Suite à la question d’une jeune femme qui s’inquiétait de possibles effets nocifs, le professeur interrogeait son patient. « On arrête l'hippodine, Jason ? » - Ça non !, répondait le post-ado dans un sourire désarmant.
Je feuilletai le book posé sur la table. Que du beau monde. Van Steenbergen, ami des meilleurs, posait en compagnie des Vandenbroucke, des Frigo, Hamilton, Heras ou autres Floyd Landis.
« La mission de l’homme n’est-elle pas de compléter les lacunes de la nature ? », concluait le professeur, « Les merveilles apportées au bien-être collectif par les centrales nucléaires, moi, Professeur Van Steenbergen, je suis en mesure de les offrir à l’épanouissement de chacun ! »
Là-dessus, l’assemblée des badauds, peu convaincue, se délita. Resté seul, j’achetai un lot de cinq ampoules, et me faisant passer pour le journaliste d’un grand quotidien, j’invitai le professeur et son jeune ami à venir prendre un pot à l’espace chill-out.
« Travailler avec des écoles ? »
Oui, pourquoi pas, il y avait bien songé. D’ailleurs, il était en pourparlers avec une primaire. Hélàs, déplorait-il, les gens étaient frileux. Les relents d’un humanisme dépassé les clouaient au sol, et au nom du naturel, on se privait des progrès de la science.
Se comparant à Jésus, le professeur estimait qu’on lui faisait dans la presse un mauvais procès, et qu’il m’appartenait de rectifier son image.
J’évoquai alors le sport-études Tristan Corbière de Dax.
Il ne se souvenait pas, restait évasif. Beaucoup avaient fait appel à lui avant de se rétracter au dernier moment. Il ne pouvait pas satisfaire tout le monde.
Notre commande arriva. Deux chocolats chauds pour mes invités, tandis que je me contentais d’un œuf au plat.
J’étais résolu à resserrer l’étau sur Van Steenbergen, et poussant au bout mon intuition, je lui demandai s’il n’avait jamais collaboré au service d’un groupe, dans le cyclisme notamment. Sa tasse était brûlante, il s’étrangla. Il ne voulait plus entendre parler de cyclisme, ce sport qu’il avait adoré, et qui le traitait si mal. Non, jamais, il n’avait travaillé pour une équipe.

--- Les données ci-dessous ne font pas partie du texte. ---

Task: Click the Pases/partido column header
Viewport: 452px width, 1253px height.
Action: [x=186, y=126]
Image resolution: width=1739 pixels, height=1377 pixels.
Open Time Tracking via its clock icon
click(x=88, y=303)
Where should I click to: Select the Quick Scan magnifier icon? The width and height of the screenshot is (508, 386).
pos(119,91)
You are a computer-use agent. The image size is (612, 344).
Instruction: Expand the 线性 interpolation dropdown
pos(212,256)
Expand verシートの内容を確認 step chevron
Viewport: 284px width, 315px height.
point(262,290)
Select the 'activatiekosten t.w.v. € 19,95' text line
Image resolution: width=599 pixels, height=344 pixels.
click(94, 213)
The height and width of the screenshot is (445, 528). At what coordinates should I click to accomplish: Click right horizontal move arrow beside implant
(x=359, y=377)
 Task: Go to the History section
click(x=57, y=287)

A cet instant, un grain de poivre que je venais nonchalamment de laisser échapper en saupoudrant mon œuf, atteignit la narine du professeur, lui provoquant un violent éternuement.
L’appareil auditif caché sous ses cheveux se décrocha et tomba dans son chocolat Poulain.
Gêné, il prétexta la fatigue pour regagner l’hôtel avec Jason. Il m’invitait à les accompagner demain à Gap, à l’occasion du Salon du Loisir et des Nouvelles Détentes, afin d’y poursuivre mon reportage.
Pascal D’Huez, envoyé spécial depuis Montélimar.